I feel like the title is a bit misleading, unless the person who put all HP books on Kaggle as a (supposedly) CC0-licensed data set did so as a Microsoft employee.
Nevertheless pretty egregious oversight (incompetence?) and something that shouldn't have been published.
Microsoft could have used any dataset for their blog, they could have even chosen to use actual public domain novels. Instead, they opted to use copywritten works that JK hasn't released into the public domain (unless user "Shubham Maindola" is JK's alter ego).
The licensing: If I steal something and tell you its free and yours for the taking, that feels different than a Fence (knowingly) buying stolen goods. It's obviously semantics and there should have been some better judgemend from MS, but downloading a dataset (stated as public domain) from kaggle feels spiritually different from piracy (e.g.: if someone uploads a less known, copyrighted data set to kaggle/huggingface under an incorrect license, are tutorials that use this data set a 'guide to pirating' this data set? To me, that feels like a wrong use of the term)
If it comes from a site claiming it was under a licence when it was not, the misdeed is done by the person who provided the version carrying the licence.
Just because it says "CC0" does not make it CC0. If you upload a dataset you don't have the rights to, any license declaration you make is null and void, and anyone using it as if it had that license is violating copyright
Even if MS could claim that they were acting in good faith there really isn't much legal wiggle room for that. But it doesn't even come to that because I don't think anyone would buy that they really thought that the Harry Potter books were under the CC0
If you buy a pirated book on Amazon you get to keep the book and the pirate printer is the one persecuted.
Same thing applies here.
Up to 80% off all works that are in copyright terms are accidentally in the public domain. A well known example is Night of the Living Dead. It is not your job to check that the copiright on a work you use is the correct one.

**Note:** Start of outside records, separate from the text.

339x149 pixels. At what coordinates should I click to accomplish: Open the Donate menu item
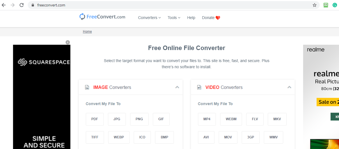[211, 18]
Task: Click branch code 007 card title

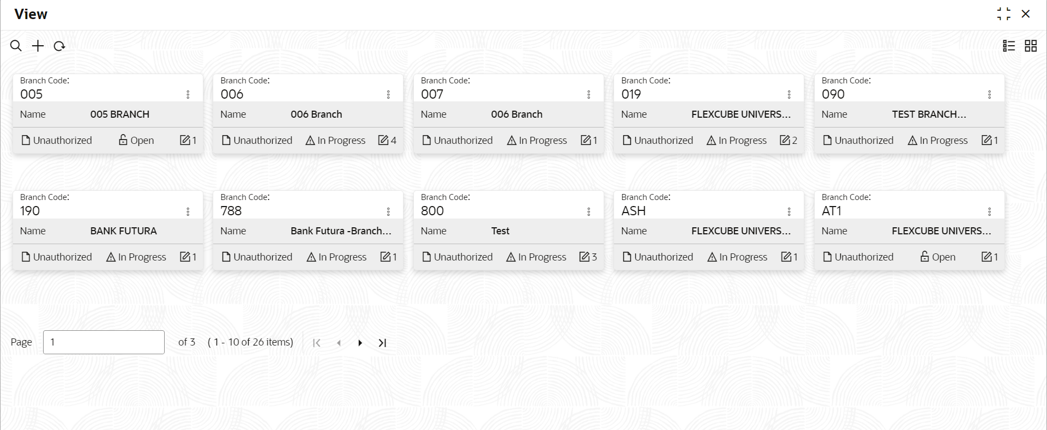Action: pos(432,94)
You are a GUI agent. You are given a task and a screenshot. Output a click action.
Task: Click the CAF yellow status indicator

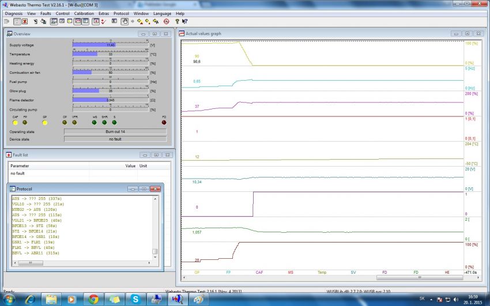[16, 122]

Section 116 (2) A plaintiff is not entitled by virtue of this section to any damages or to any other pecuniary remedy, other than costs, if it is established that, at the time of the conversion or detention:
(a) the defendant was not aware, and had no reasonable grounds for suspecting, that copyright subsisted in the work or other subject - matter to which the action relates;
(b) where the articles converted or detained were infringing copies--the defendant believed, and had reasonable grounds for believing, that they were not infringing copies; or
(c) where an article converted or detained was a device used or intended to be used for making articles--the defendant believed, and had reasonable grounds for believing, that the articles so made or intended to be made were not or would not be, as the case may be, infringing copies.
Does this not mean the opposite of your claim? It sounds to me that if you unwittingly bought a dodgy copy of something, the law thinks the copyright owner can get you to pay for a legit copy, but not punish you for your mistake.

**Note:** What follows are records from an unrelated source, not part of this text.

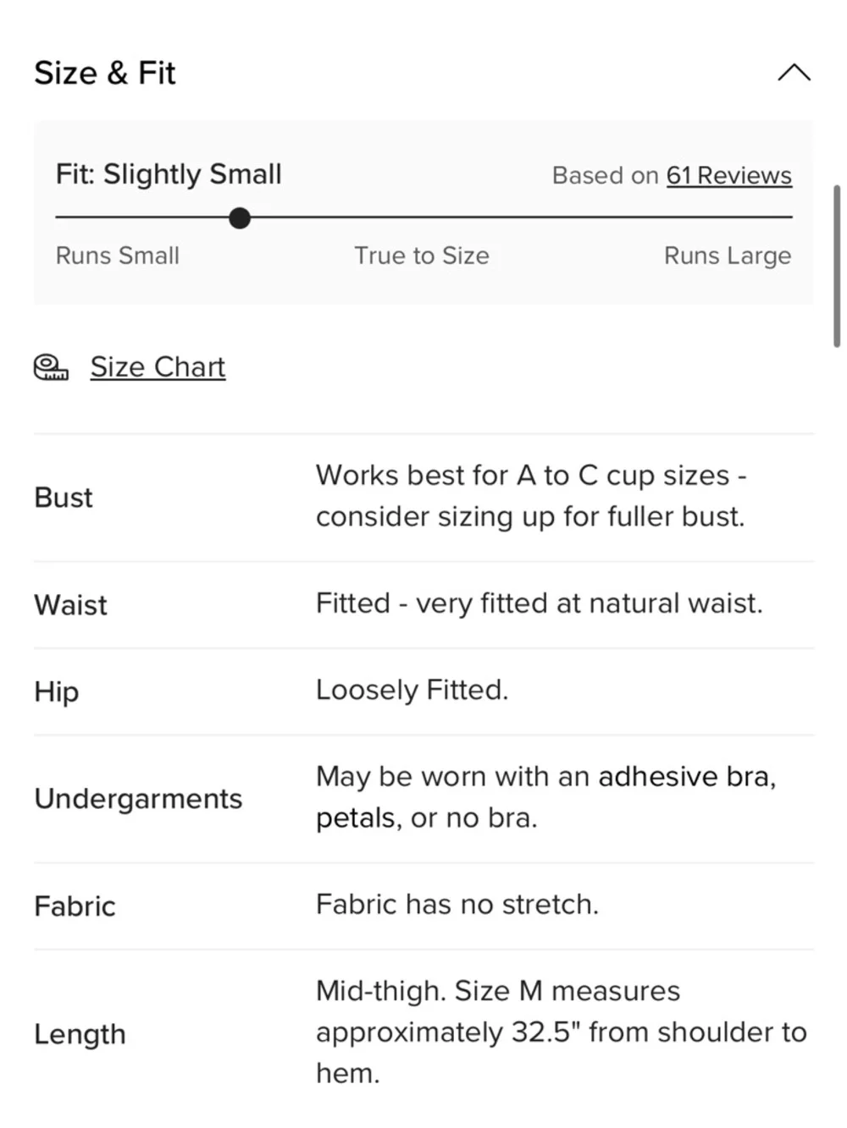Select the Length row label
Image resolution: width=847 pixels, height=1128 pixels.
click(x=80, y=1034)
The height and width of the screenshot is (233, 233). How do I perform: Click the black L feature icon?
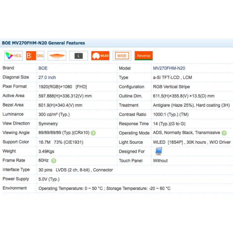point(79,56)
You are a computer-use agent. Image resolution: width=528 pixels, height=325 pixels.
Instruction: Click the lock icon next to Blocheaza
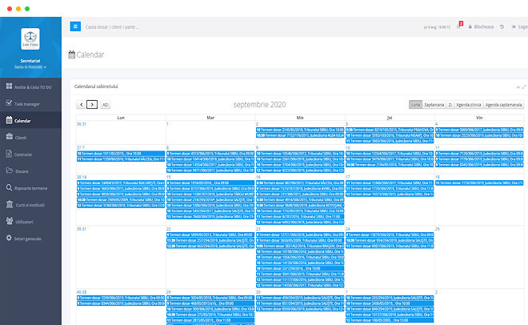[470, 26]
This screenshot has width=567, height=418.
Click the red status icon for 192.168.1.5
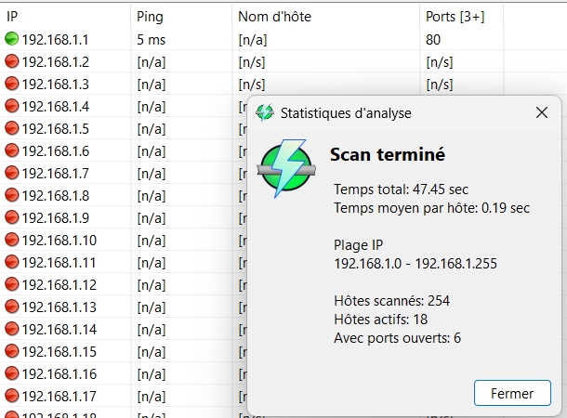click(11, 129)
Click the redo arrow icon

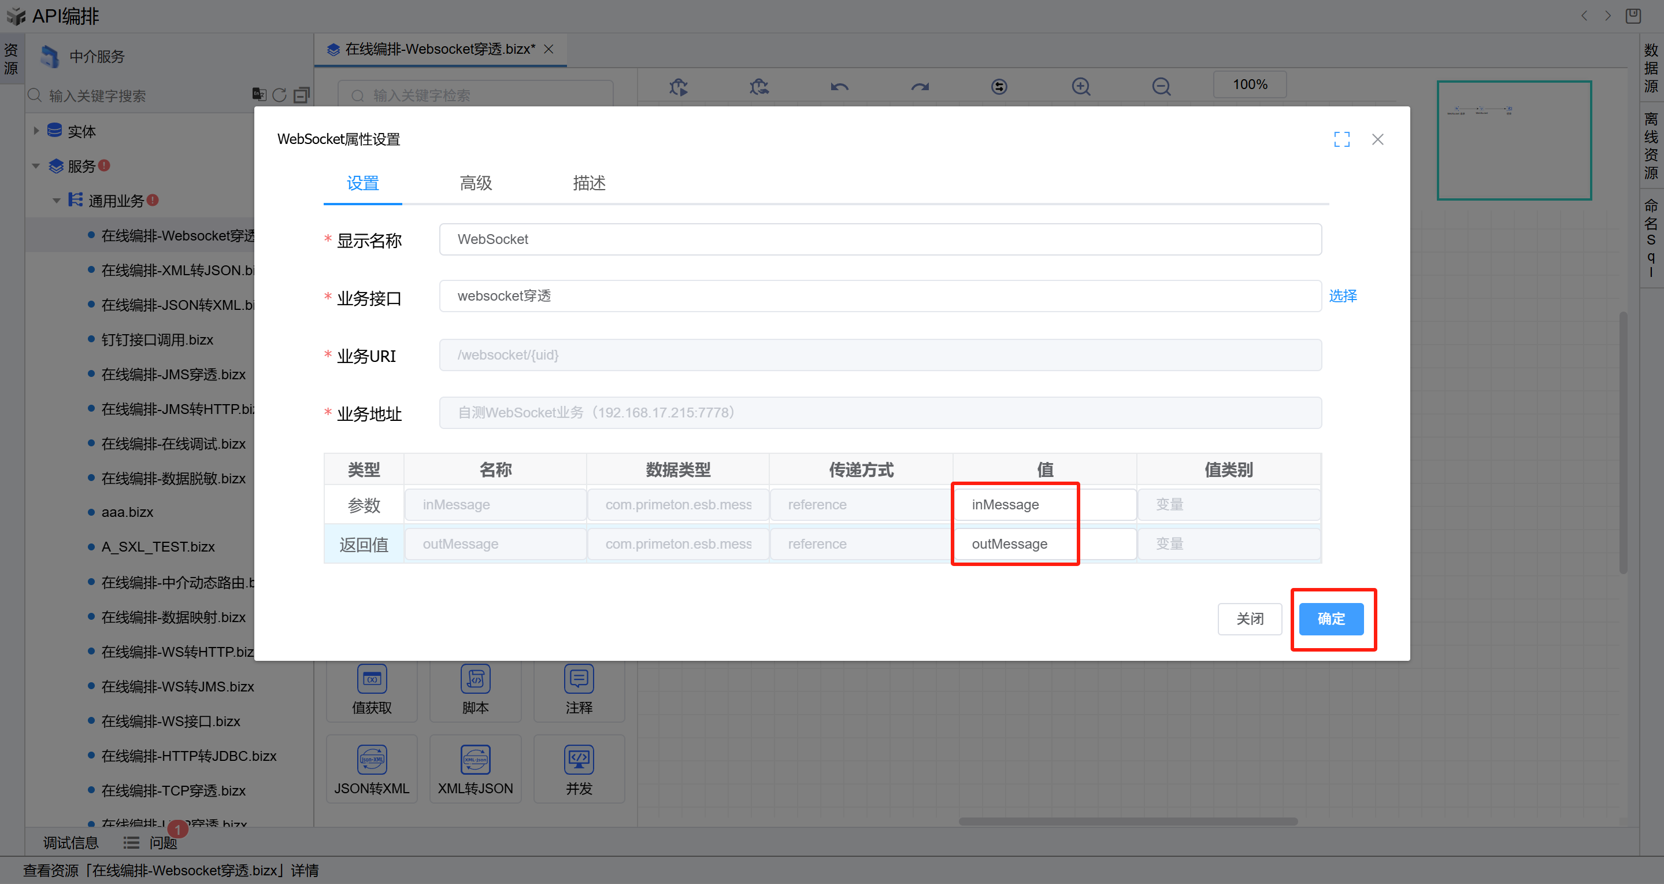click(x=919, y=87)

In the specific case of the Harry Potter works, the fame might meet the threshold of reasonable grounds for believing, but noosphr's argument that "Up to 80% off all works that are in copyright terms are accidentally in the public domain" could grant a reasonable grounds for believing it is not.
This is one of those things that causes interesting court cases because a reasonable grounds for believing X is not the same thing as not reasonable grounds for believing not X.

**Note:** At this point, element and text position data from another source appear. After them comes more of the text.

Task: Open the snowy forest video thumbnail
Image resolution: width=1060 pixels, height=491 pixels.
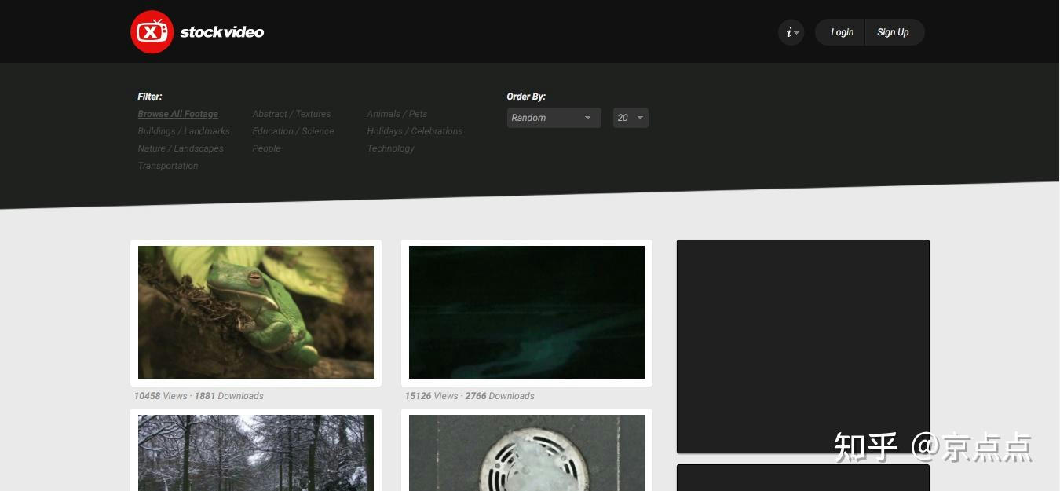Action: point(256,453)
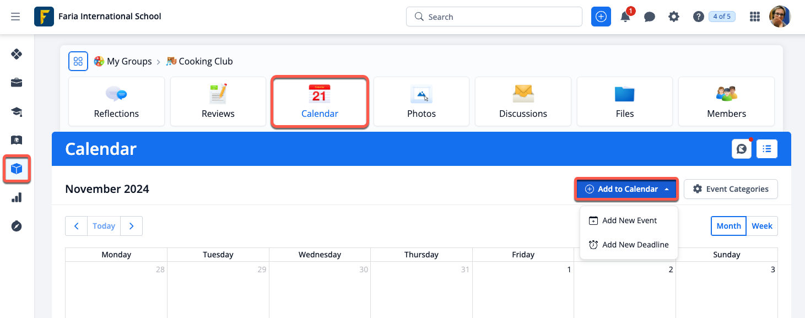The image size is (805, 318).
Task: Go to the next month arrow
Action: [x=131, y=226]
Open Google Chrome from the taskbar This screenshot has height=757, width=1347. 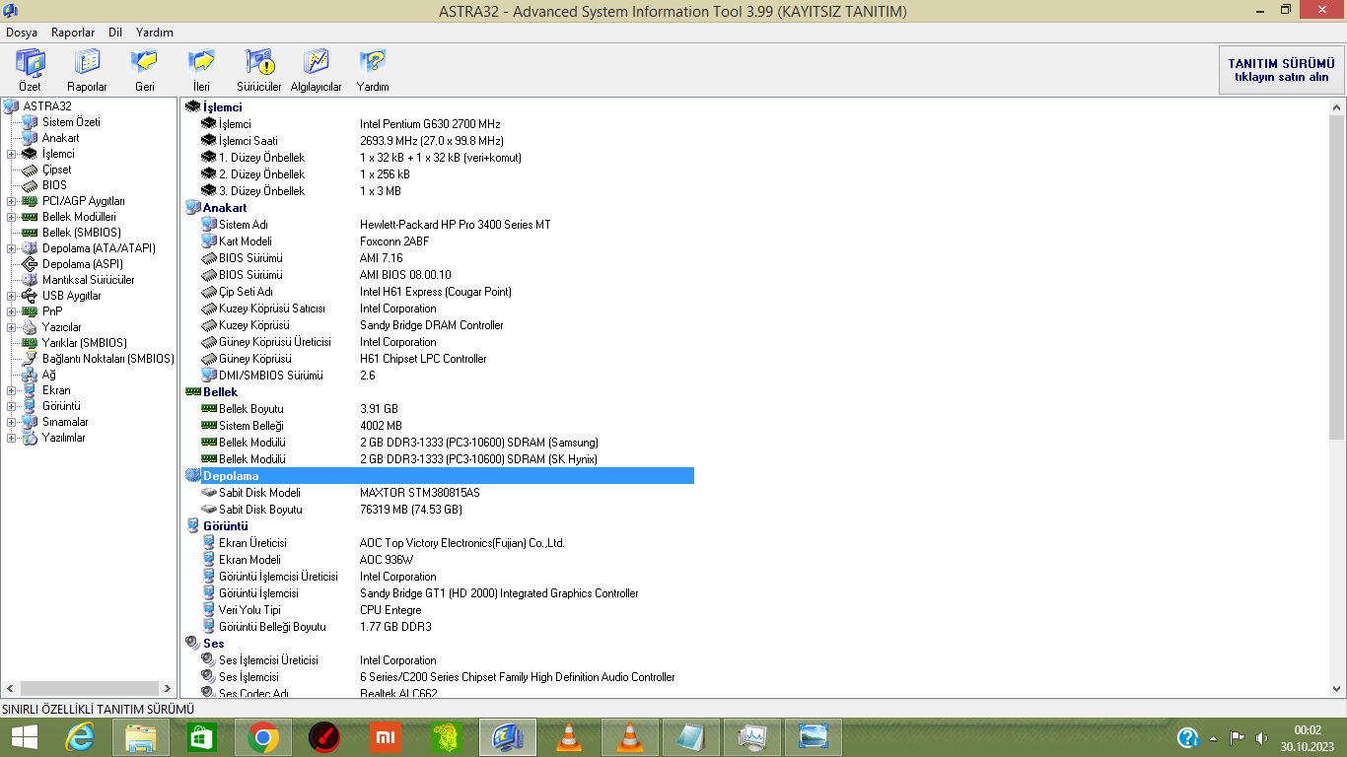tap(263, 737)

Reasonable grounds for suspicion probably carries more weight here than reasonable grounds for the absence of suspicion, but cases have hung on things like this before , like the presence or absence of an Oxford comma.
To clarify: Microsoft linked to a dataset on Kaggle, which is falsely labeled CC0 (Public Domain). It's the fault of the user who uploaded the dataset and misrepresented the licensing.
Multiple failures. One on writer of blog even for a moment considering that such data set would be legal. And next for MS for hiring such a person with that poor judgement. Namely publicly posting about it on company platform. Instead of choosing some other data set.
Nevertheless pretty egregious oversight (incompetence?) and something that shouldn't have been published.